+++ RECORDS SUPPLIED
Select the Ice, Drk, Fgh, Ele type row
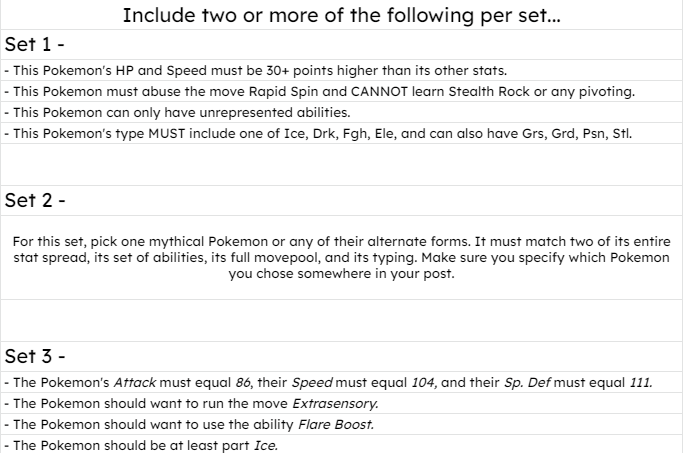Screen dimensions: 683x453 click(342, 133)
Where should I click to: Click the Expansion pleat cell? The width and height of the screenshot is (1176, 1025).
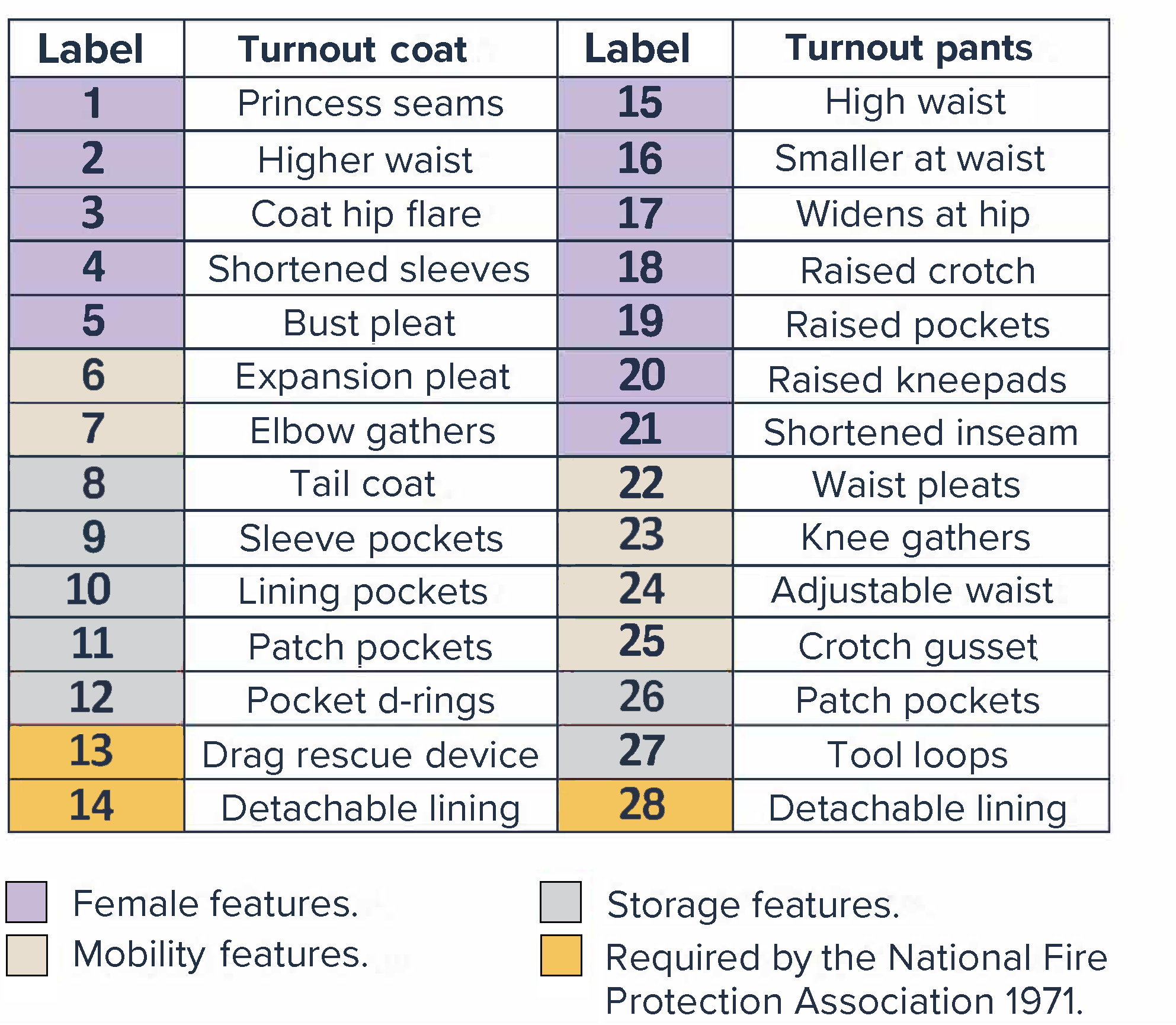pos(370,376)
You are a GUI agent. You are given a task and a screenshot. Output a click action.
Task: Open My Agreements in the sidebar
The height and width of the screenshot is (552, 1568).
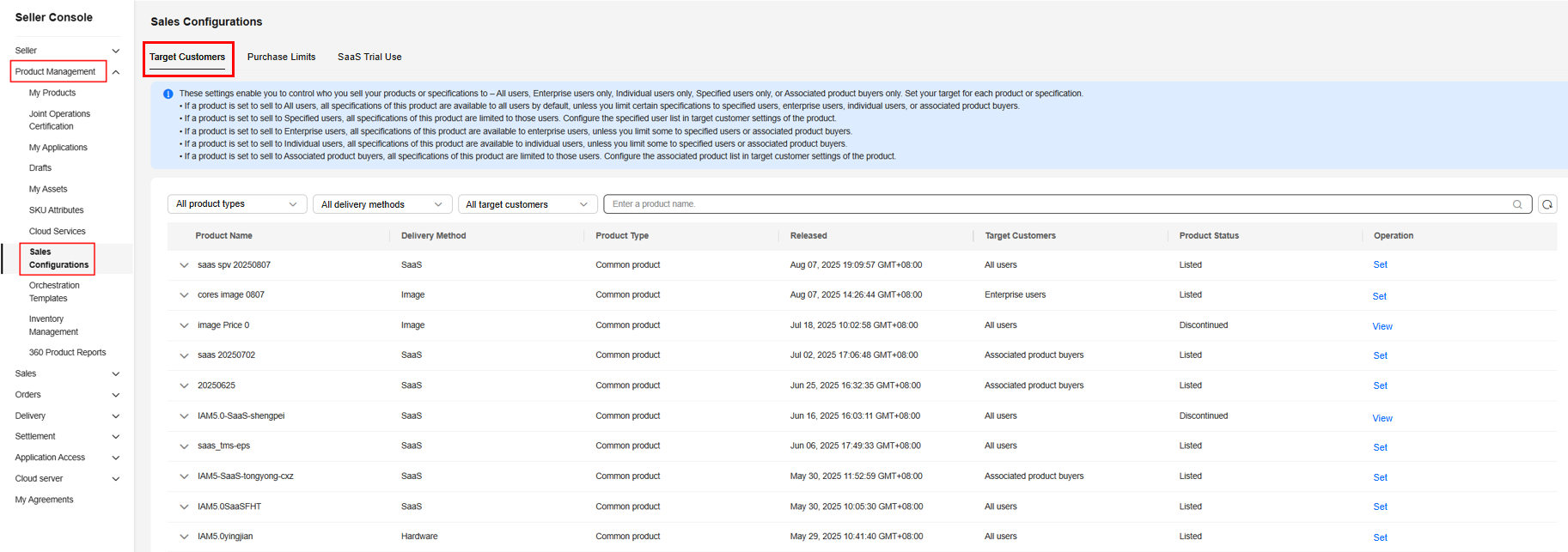coord(44,500)
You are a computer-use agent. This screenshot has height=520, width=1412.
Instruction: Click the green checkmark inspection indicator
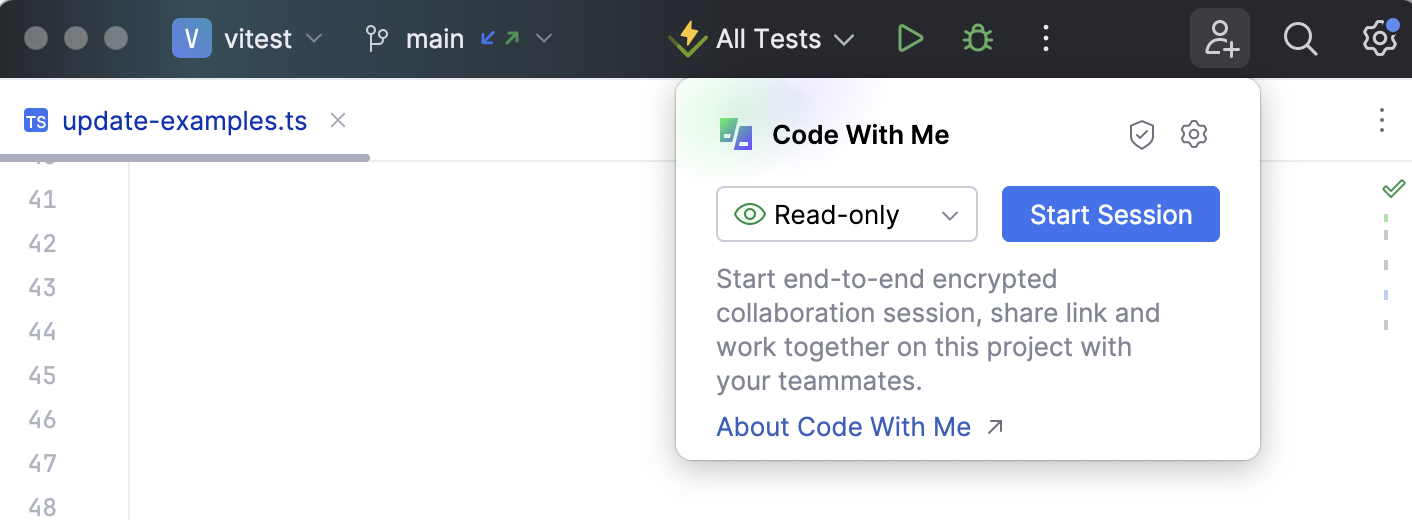(x=1393, y=187)
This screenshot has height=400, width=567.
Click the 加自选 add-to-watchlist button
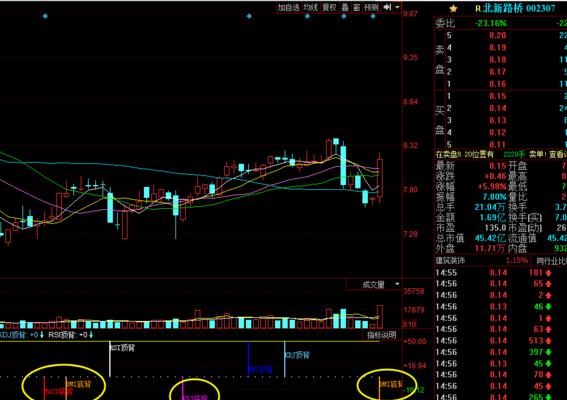288,7
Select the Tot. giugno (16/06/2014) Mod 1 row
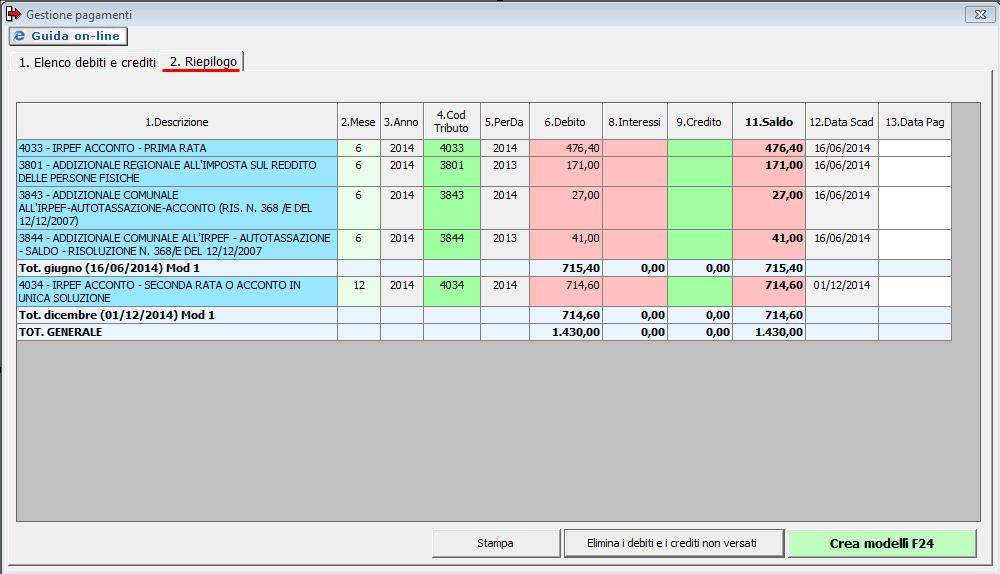This screenshot has height=574, width=1000. [x=177, y=268]
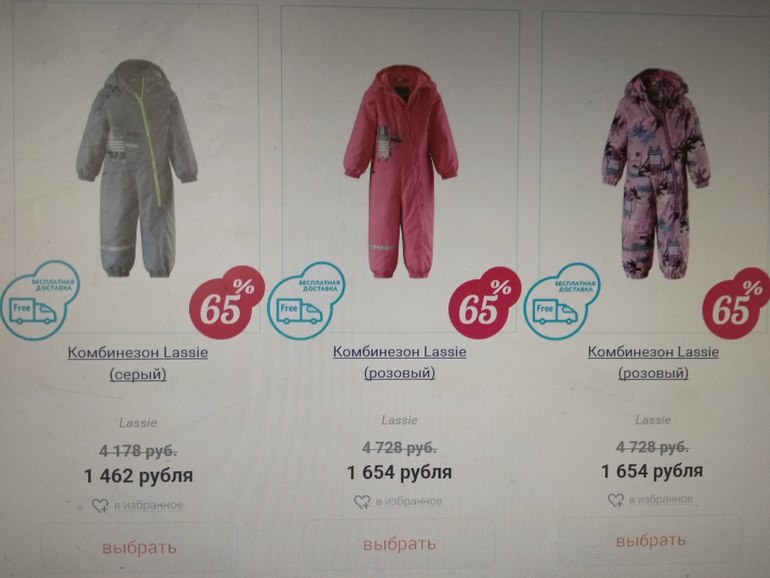Click the Lassie brand label under gray jumpsuit
Image resolution: width=770 pixels, height=578 pixels.
[138, 423]
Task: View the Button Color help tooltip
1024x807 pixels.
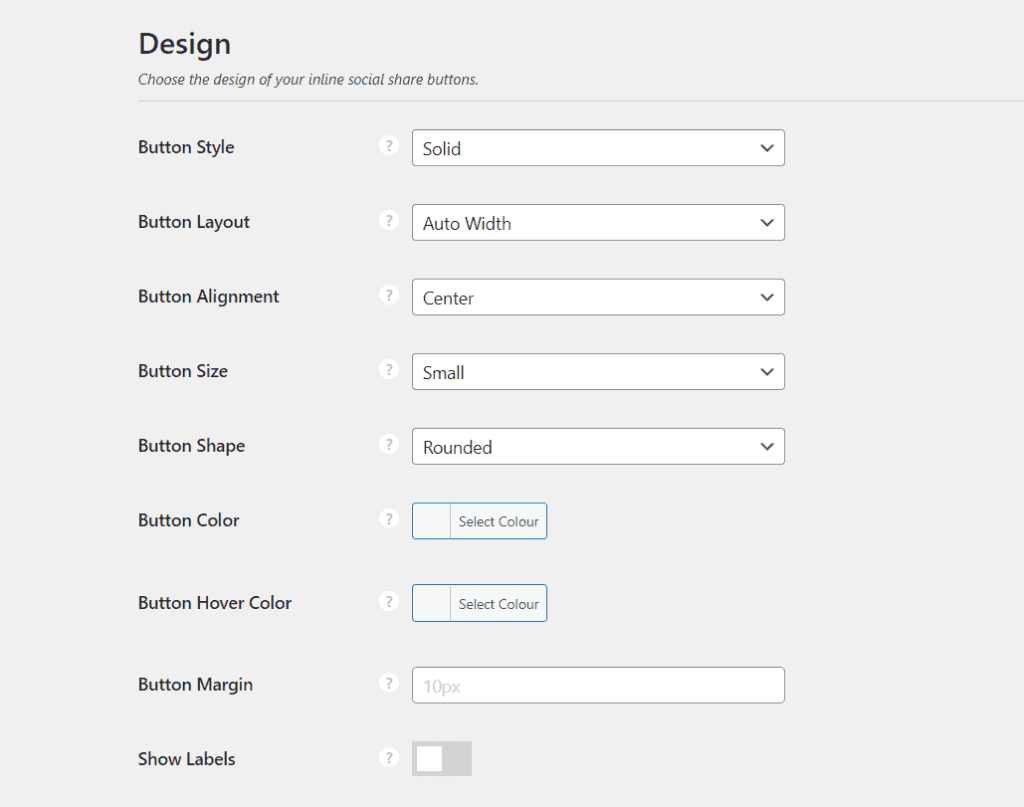Action: pos(389,518)
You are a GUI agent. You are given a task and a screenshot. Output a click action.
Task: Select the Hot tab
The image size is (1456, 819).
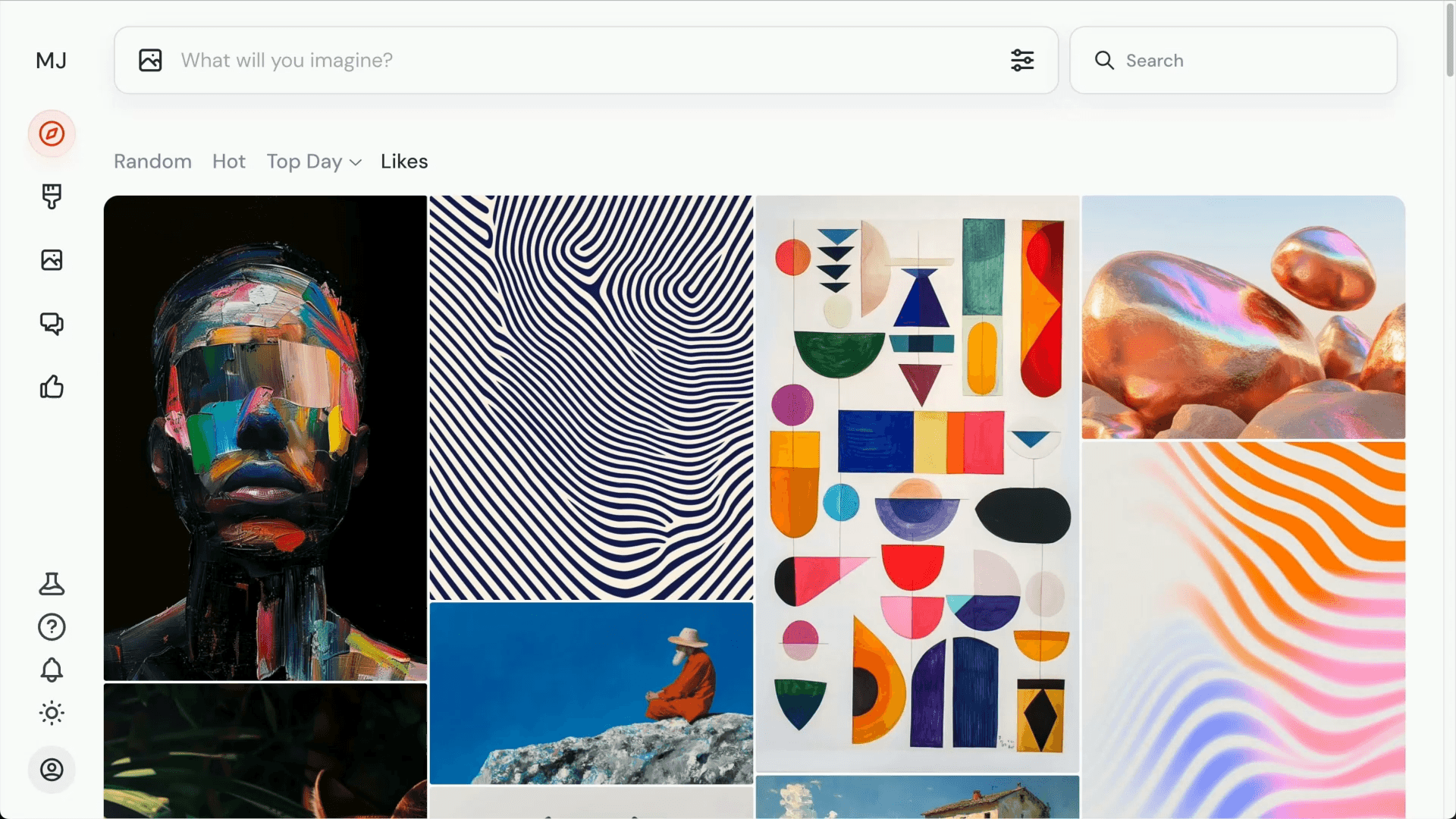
++++++
AIM OF THE TASK - Where the line with "1024x807 pixels." appears, begin there and transcribe exactly through the last line of the data, leaving all pictures aside.

OUTPUT FOR THIS EXERCISE -
1024x807 pixels.
Action: pos(389,518)
You are a GUI agent. You are given a task and a screenshot. Output a click action.
Task: Select the Hot tab
The image size is (1456, 819).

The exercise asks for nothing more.